What is the Memorial

The Milan Shoah Memorial stands in an area of the Central Station that was accessed directly from Via Ferrante Aporti (now Piazza Edmond J. Safra), located below the ordinary railroad tracks and originally used for loading and unloading mail cars. Between 1943 and 1945 from this location, away from prying eyes, hundreds of deportees, mostly Jews, were forcibly loaded onto freight cars. These, once filled, were lifted one at a time by a dumbwaiter between tracks 18 and 19, just outside the large canopy of the passenger station to form convoys bound for the concentration (Bergen Belsen, Mauthausen) and extermination (Auschwitz-Birkenau) camps, or the Italian camps of collection and sorting (Fossoli, Verona, Bolzano).

The Memorial, the site of the Shoah and political deportations, was inaugurated on January 27, 2013. It is unique in Europe in that it has remained substantially intact from how it originally was. It was designed by Morpurgo de Curtis Architetti Associati with the aim of creating a space that would pay tribute to the victims of extermination and Nazi-fascism and also represent a living and dialectical context in which to actively reframe the tragedy of the Shoah.

The Memorial Foundation

The Shoah Memorial Foundation was established in 2007; the final design, by Morpurgo de Curtis Architetti Associati, was unveiled in 2008. The laying of the foundation stone of the Memorial took place on January 26, 2010.

Since its opening in 2013, despite its closure for the 2020/21 pandemic, the Memorial has hosted an estimated 350,000 visitors (two-thirds of whom are young students).
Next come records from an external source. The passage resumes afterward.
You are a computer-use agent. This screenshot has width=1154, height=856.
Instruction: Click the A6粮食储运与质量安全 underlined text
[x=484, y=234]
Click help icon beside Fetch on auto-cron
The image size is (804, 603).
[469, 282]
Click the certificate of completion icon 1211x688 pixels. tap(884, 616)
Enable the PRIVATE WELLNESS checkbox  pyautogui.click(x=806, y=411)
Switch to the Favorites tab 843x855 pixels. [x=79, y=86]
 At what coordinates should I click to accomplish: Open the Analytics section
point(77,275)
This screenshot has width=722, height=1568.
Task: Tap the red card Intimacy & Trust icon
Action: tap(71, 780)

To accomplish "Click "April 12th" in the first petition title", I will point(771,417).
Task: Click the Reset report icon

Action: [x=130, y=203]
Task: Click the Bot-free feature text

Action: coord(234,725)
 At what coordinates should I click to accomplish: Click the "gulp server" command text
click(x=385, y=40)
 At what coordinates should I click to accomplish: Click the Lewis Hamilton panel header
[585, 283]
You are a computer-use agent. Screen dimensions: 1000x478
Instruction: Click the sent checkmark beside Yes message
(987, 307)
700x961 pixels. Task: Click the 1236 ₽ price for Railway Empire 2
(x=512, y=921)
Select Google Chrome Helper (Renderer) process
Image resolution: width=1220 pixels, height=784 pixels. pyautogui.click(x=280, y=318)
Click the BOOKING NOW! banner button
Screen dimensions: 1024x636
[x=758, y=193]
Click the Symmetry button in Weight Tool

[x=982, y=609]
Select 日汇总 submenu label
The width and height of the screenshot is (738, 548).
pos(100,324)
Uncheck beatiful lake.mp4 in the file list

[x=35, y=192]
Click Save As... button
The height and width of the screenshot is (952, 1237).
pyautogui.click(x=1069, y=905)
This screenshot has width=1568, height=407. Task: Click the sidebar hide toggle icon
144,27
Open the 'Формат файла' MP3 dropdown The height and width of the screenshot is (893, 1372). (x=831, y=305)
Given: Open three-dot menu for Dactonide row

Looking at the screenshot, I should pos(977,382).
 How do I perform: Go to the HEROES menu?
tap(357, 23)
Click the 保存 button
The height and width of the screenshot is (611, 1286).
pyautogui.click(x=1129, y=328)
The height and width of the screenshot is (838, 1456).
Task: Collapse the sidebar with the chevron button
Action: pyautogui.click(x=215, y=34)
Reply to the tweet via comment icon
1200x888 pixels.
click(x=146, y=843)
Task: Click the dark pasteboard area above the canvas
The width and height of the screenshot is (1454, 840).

In the spring of 2022, the Memorial project has been completed with the relocation of the CDEC (Contemporary Jewish Documentation Center Foundation) and its extraordinary library open to the public and scholars as well.

The public now has the opportunity to enjoy a spacious study facility, including the library, the lecture hall and the Agora, an evocative place for meeting and dialogue. 

The synergy between CDEC and the Memorial aims to give back to Milan a renewed place, where it is possible to experiment and offer transversal content, which starts from historical research and arrives at a debate on contemporaneity. This is a remarkable example of collaboration between an institution that represents in Milan the symbolic place of Memory and the main research center on the history of Jews in Italy.